Sudikno, Mertokusumo, Hukum Acara Perdata Indonesia, (Yogyakarta: Liberty, 1988) Hal.63. 

 

  R.Subekti, R.Sousilo, Kitab Undang-Undang Hukum Perdata, (Bandung: Pradnya,cet 25) Hal. 60. 

  Subekti, Hukum Acara Perdata, (Jakarta: Bina Cipta, 1977) Hal.49.

  Marianne, Termorshuizen, Kamus Hukum Belanda-Indonesia, (Jakarta : Djambatan, 1999) Hal. 49.

 

PP wacana Pelaksanaan UU No. 1 Tahun 1974 ihwal Perkawinan, diundangkan tanggal 1 April 1975, LNRI Tahun 1975, No. 12.
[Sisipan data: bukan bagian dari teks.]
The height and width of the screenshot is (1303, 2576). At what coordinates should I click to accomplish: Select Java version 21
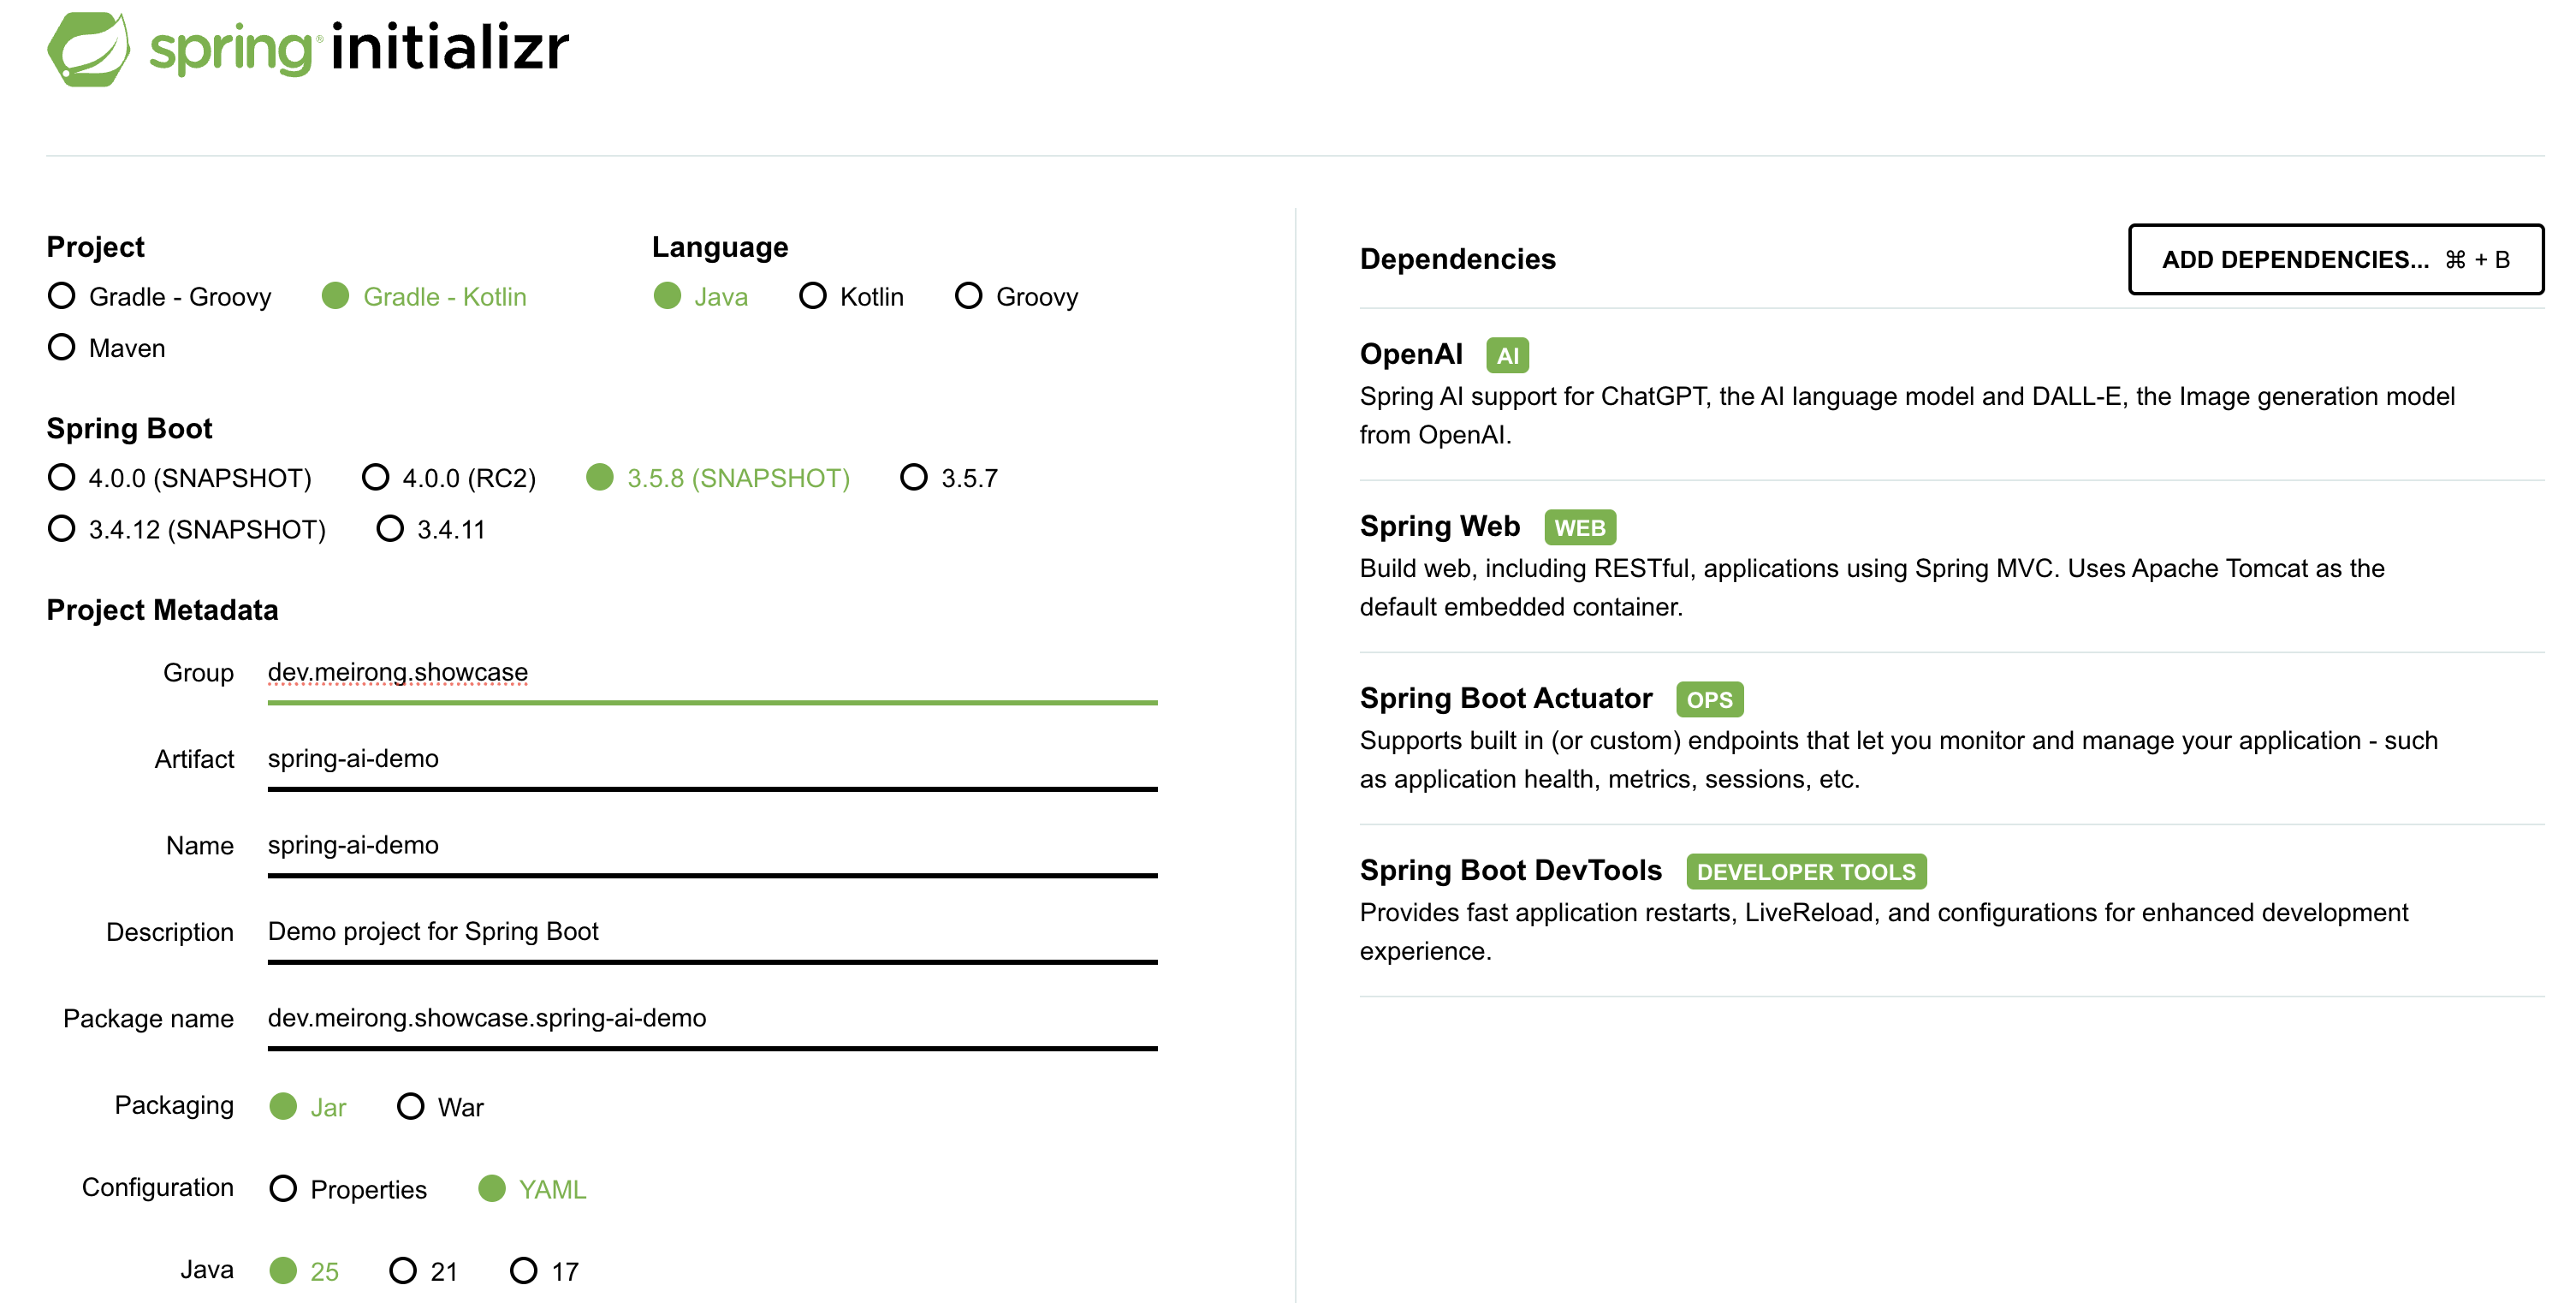pos(403,1270)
[1] H.M.A, Kuffal, Barang Bukti Bukan Alat Bukti yang Sah, (Malang : UMM Press, 2013) Hal. 52.

[2] Marianne, Termorshuizen, Kamus Hukum Belanda-Indonesia, (Jakarta : Djambatan, 1999) Hal. 49.

[3] Subekti, Hukum Acara Perdata, (Jakarta: Bina Cipta, 1977) Hal.49.

[4] Arif, Kamus Hukum, Edisi Lengkap, (Surabaya: Pustaka Tinta Mas) Hal. 374.

[5] Sudikno, Mertokusumo, Hukum Acara Perdata Indonesia, (Yogyakarta: Liberty, 1988) Hal.63.

[6] Ibid, Sudikno, Hal. 64.

[7] R.Subekti, R.Sousilo, Kitab Undang-Undang Hukum Perdata, (Bandung: Pradnya,cet 25) Hal. 60.

[8] PP perihal Pelaksanaan UU No. 1 Tahun 1974 tentang Perkawinan, diundangkan tanggal 1 April 1975, LNRI Tahun 1975, No. 12.